Small charities and social investment
On the shoulders of giants: Charity leaders call for a ‘humble and modest’ social investment market
Launching research on Small charities and social investment last Tuesday morning, I talked about small, local charities as assets to build on. Not problems or ‘deficits’ for policy makers, or indeed funders, to sort out.
I shared that every charity application for social investment that we – myself and co-author Niamh Goggin – came across as part of in depth research with 25 charities – was mission driven. And that a central message of the research, therefore, was that investment needs to strengthen a charity’s ability to deliver on that mission as well their finances. Investors interested in forming long-term relationships with charities that go beyond a financial transaction are best placed to achieve this, we suggested.
Over the course of the morning a great panel – Hugh Rolo, Locality; Richinda Taylor, EVA Women’s Aid and Matt Smith, Key Fund – and audience added their thoughts.
Hugh Rolo said ‘it’s hard to do good stuff without good money’. Good money isn’t too complex, it’s not policy driven or time bound. In other words, it is there to support the charity and its mission not the other way around.

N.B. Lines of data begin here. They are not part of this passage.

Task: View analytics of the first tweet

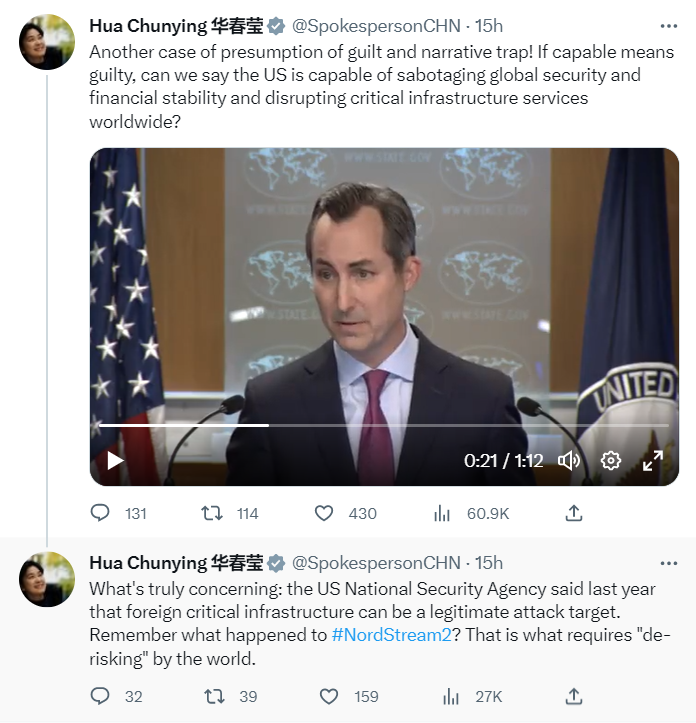Action: click(443, 513)
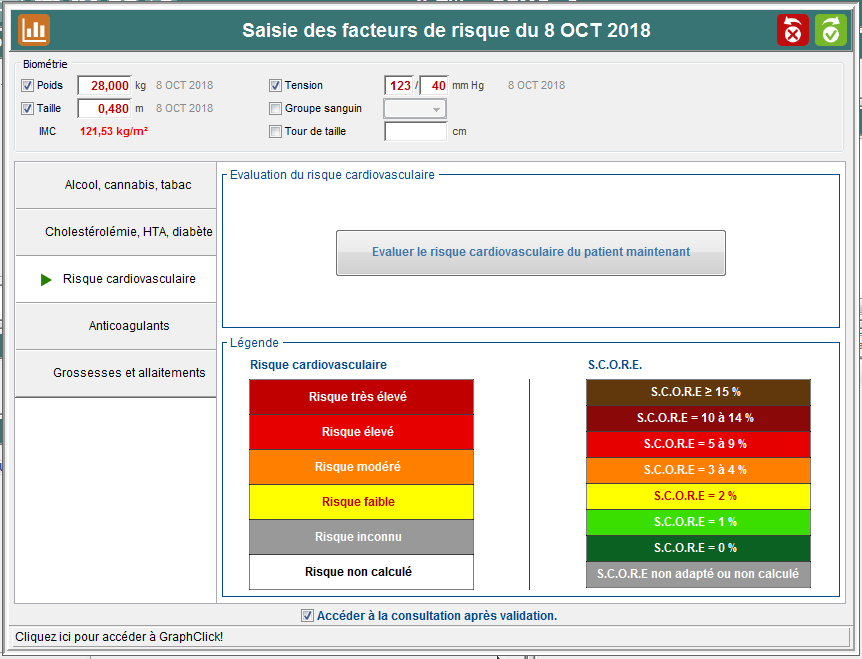The height and width of the screenshot is (659, 862).
Task: Click the green arrow beside Risque cardiovasculaire
Action: [x=46, y=280]
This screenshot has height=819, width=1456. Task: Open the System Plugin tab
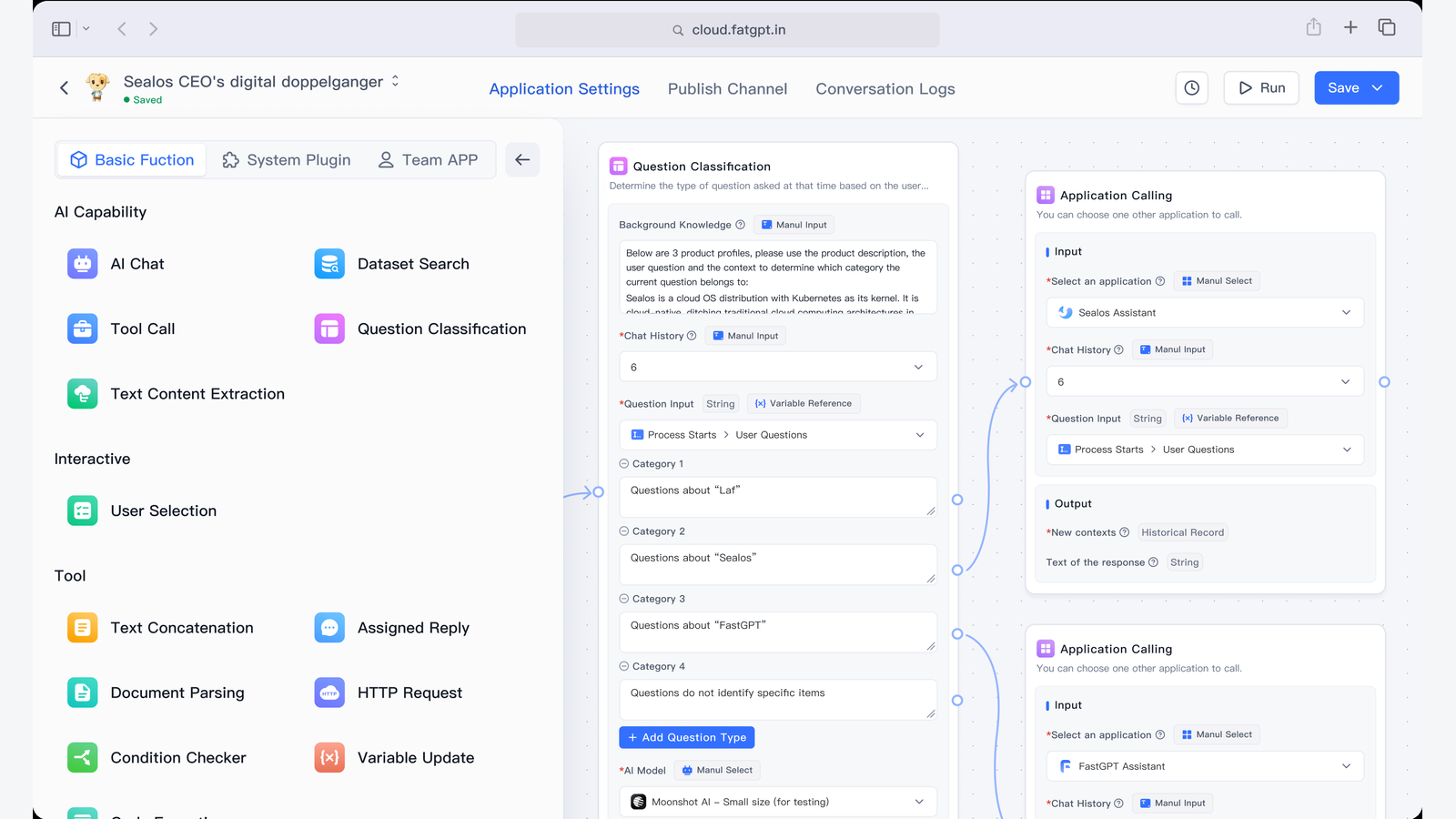pyautogui.click(x=287, y=160)
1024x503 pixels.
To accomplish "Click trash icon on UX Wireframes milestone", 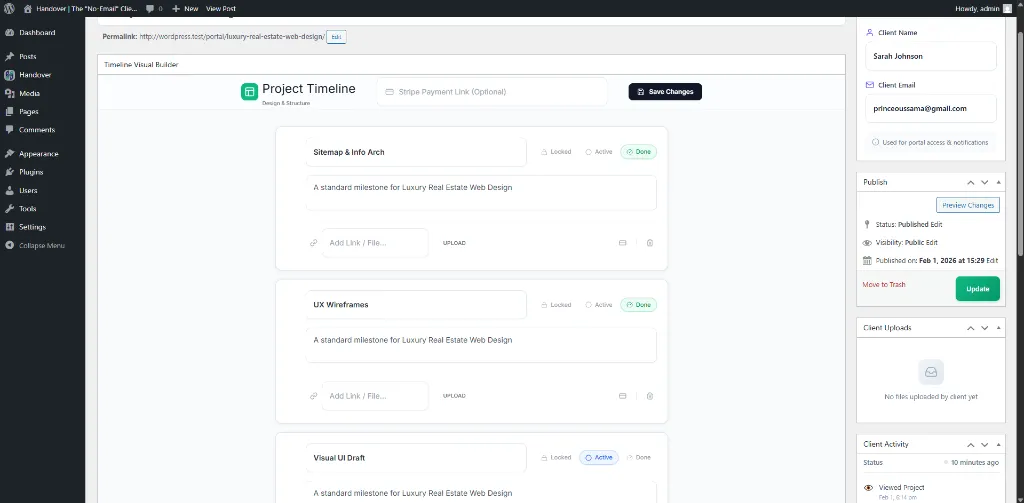I will tap(649, 396).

Richinda Taylor said ‘it was important that the investor bought into our mission’ and explained how investment in a property for older women leaving violent homes had not only provided somewhere safe for women to stay but also – supported with a poster campaign – led to a massive hike in the number of women seeking help.
Matt Smith reflected that not only small but also large charities ‘have been blending their investments with grants’ behind the scenes, picking up one of the research conclusions that most charities need and want unrestricted finance in the form of grants as well as loans.
At the end of the morning, a member of the audience asked the panel ‘What do you think is a grown up social investment sector?’ The panel responded that it would be a modest and humble sector that took its place in the existing charity world and understood that for some charities, and therefore for themselves as investors, charity survival will be a legitimate form of social impact.